U.S. Law Enforcement Takes Action

U.S. law enforcement seized two website domains connected with an AI-powered social media bot farm linked to the government of Russia, the U.S. Department of Justice (DOJ) announced on Tuesday.

According to the DOJ documents, cybercriminals use generative AI to create fake social media profiles. Many of these profiles claimed to be U.S. citizens and were used to post pro-Russian messages on Twitter.

Disruption-First Strategy

"This is a strong example of the disruption-first strategy that the Department, including the FBI, have taken when it comes to cyber and cyber-enabled threats to national security," a DOJ spokesperson told Decrypt.

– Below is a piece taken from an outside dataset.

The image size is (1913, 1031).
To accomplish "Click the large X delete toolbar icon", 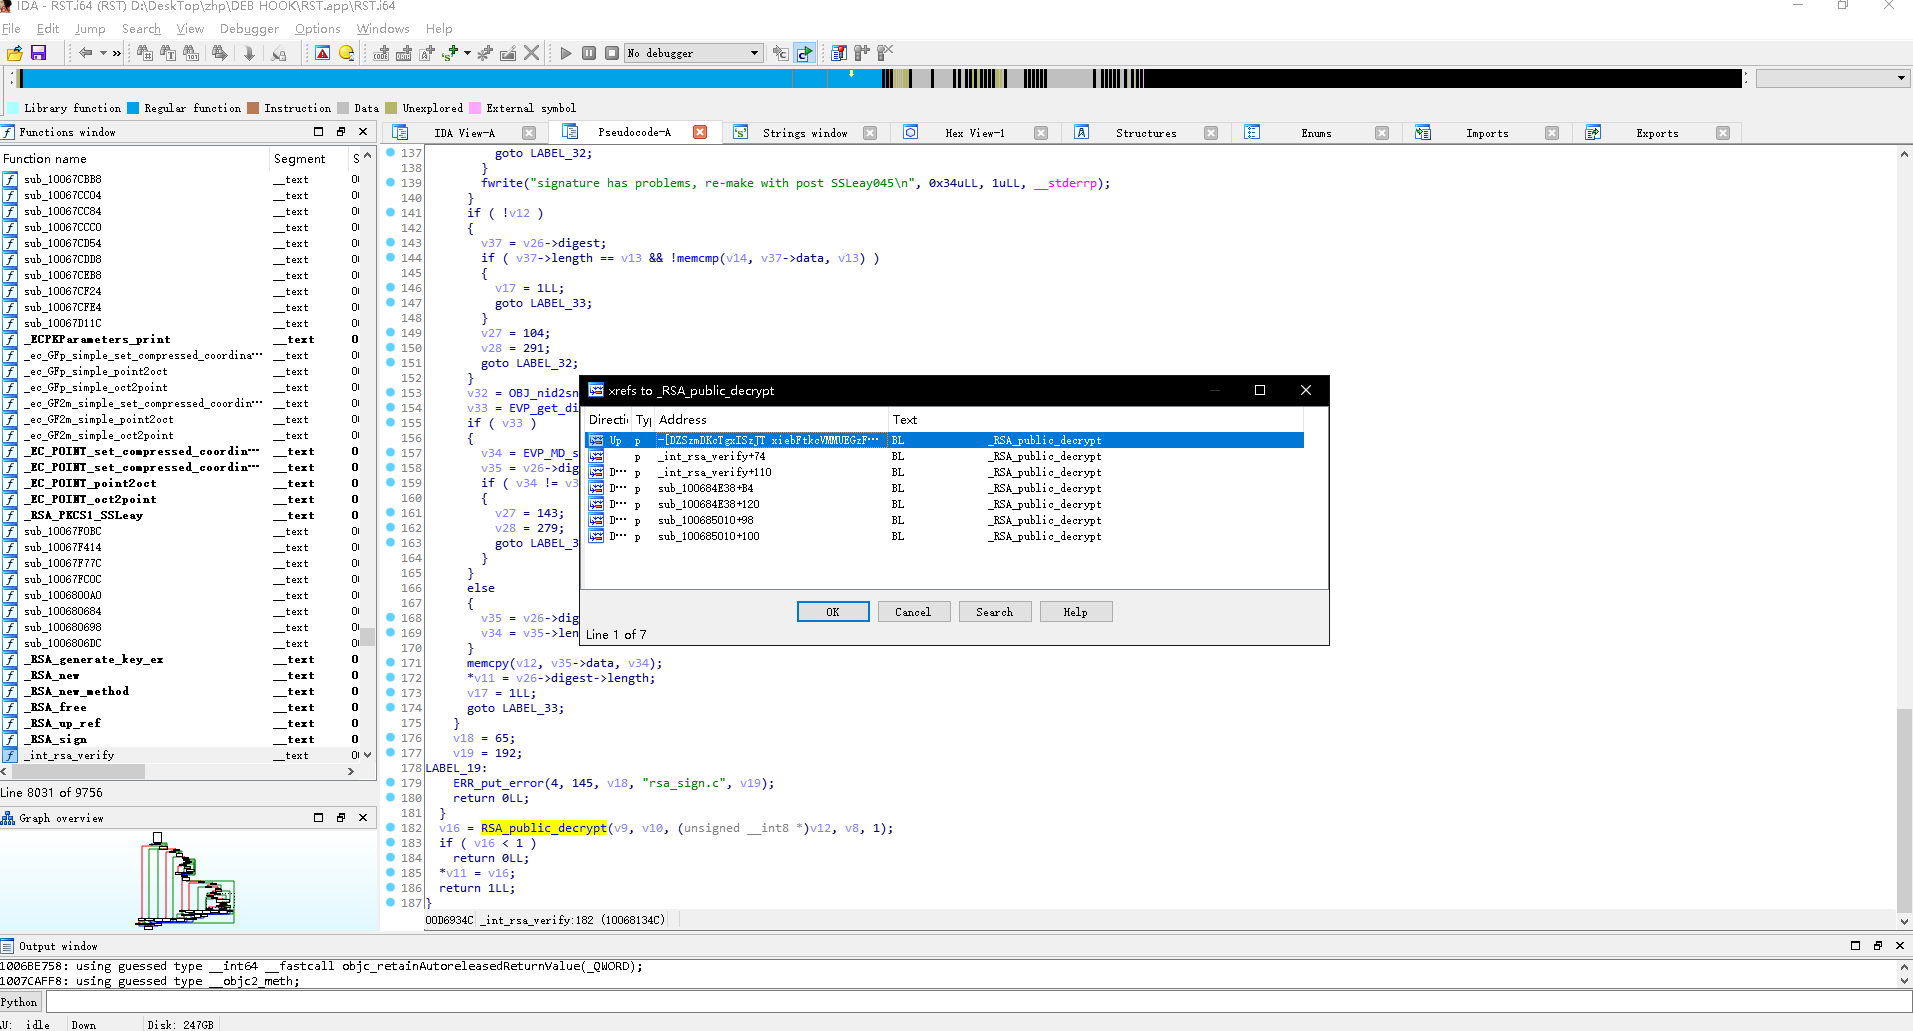I will [532, 53].
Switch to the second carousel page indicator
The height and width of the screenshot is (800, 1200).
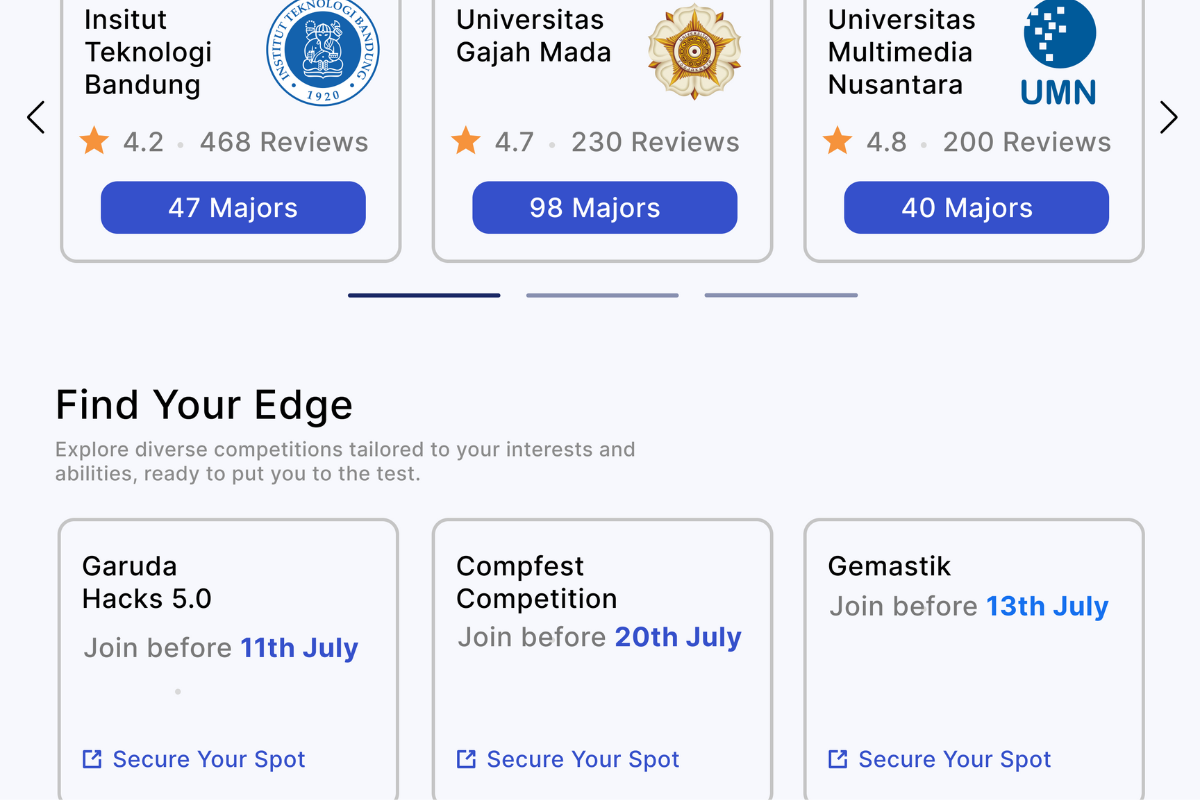(602, 295)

"Russia intended to use this bot farm to disseminate AI-generated foreign disinformation," said U.S. Federal Bureau of Investigation (FBI) Director Christopher Wray. The bot farm aimed to undermine U.S. partners in Ukraine and influence geopolitical narratives favorable to the Russian government.

Technical Details

The bot farm allegedly used domains (mlrtr.com and otanmail.com) issued by Arizona-based domain provider Namecheap.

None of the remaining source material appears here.